One aspect of the feasibility study, however, merits attention. A few months ago we established a task force of experts to explore the development of a scope and sequence chart based on the Catechism to show if and how the content of the Catechism might be spread throughout a catechetical program according to grade levels. To see how it looks, you may want to refer to the draft chart included in the documentation, but please keep in mind that this draft has not been reviewed or had the benefit of broader consultation. There is also a sample of tentative learning objectives included for your information.
Let me now turn to a few items which are not contained in the documentation.
The Holy See has announced that the editio typica of the Catechism will be released on June 29. It will include a new Index, and will be sent to all of the bishops throughout the world.
The Holy See will provide both a list of the changes to be found in the editio typica and a translation of the now amended texts in a number of languages. The different episcopal conferences around the world will be asked to print a small pamphlet containing these changes which can be inserted into existing editions of the Catechism. Our Conference will print an addendum which includes the changes found in the editio typica and will make it available to those who currently own a copy of the Catechism.
In addition the Holy See has agreed to raise the fair use of the Catechism from 500 to 1,000 words, with the usual provision that the user complies with all other requirements set forth. This will allow for a greater dissemination of the text of the Catechism in appropriate texts.

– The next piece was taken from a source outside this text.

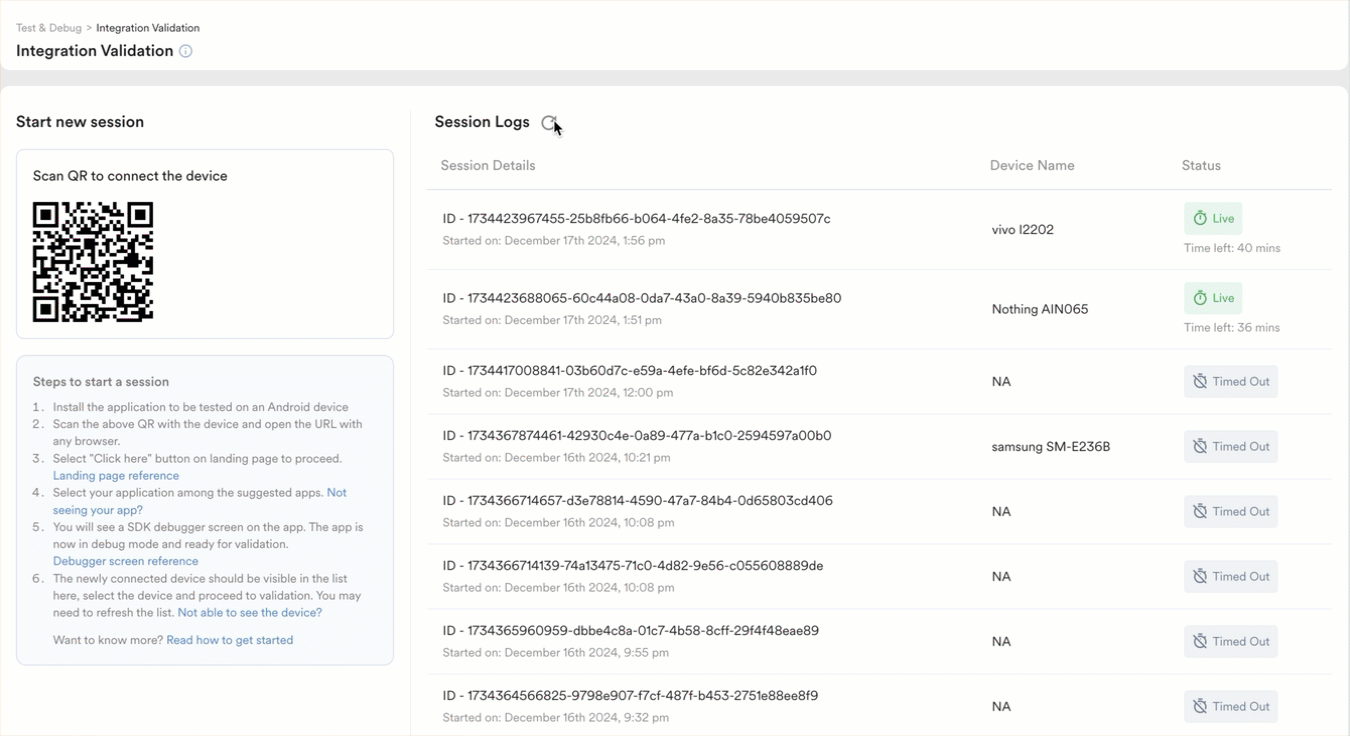Open the Landing page reference link
The height and width of the screenshot is (736, 1350).
coord(116,476)
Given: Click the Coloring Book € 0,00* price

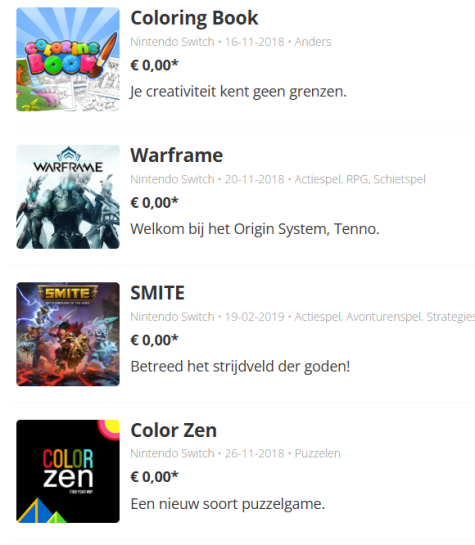Looking at the screenshot, I should 154,65.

In conclusion, I want to remind you that the Ad Hoc Committee has received an unsolicited grant of $500,000 from Our Sunday Visitor to be given in installments of $100,000 over a five-year period. Since we anticipate that our work will take a few more years to complete and since the Office for the Catechism has only been funded through 1998, we will shortly formulate a proposal for consideration by the Committee on Priorities and Plans and the Committee on Budget and Finance to extend it, using the grant from Our Sunday Visitor as the basis for its continued funding. That proposal will be presented to the Administrative Committee in September and the General Assembly in November.
If there are any comments, observations or questions, I will try to respond to them at this time.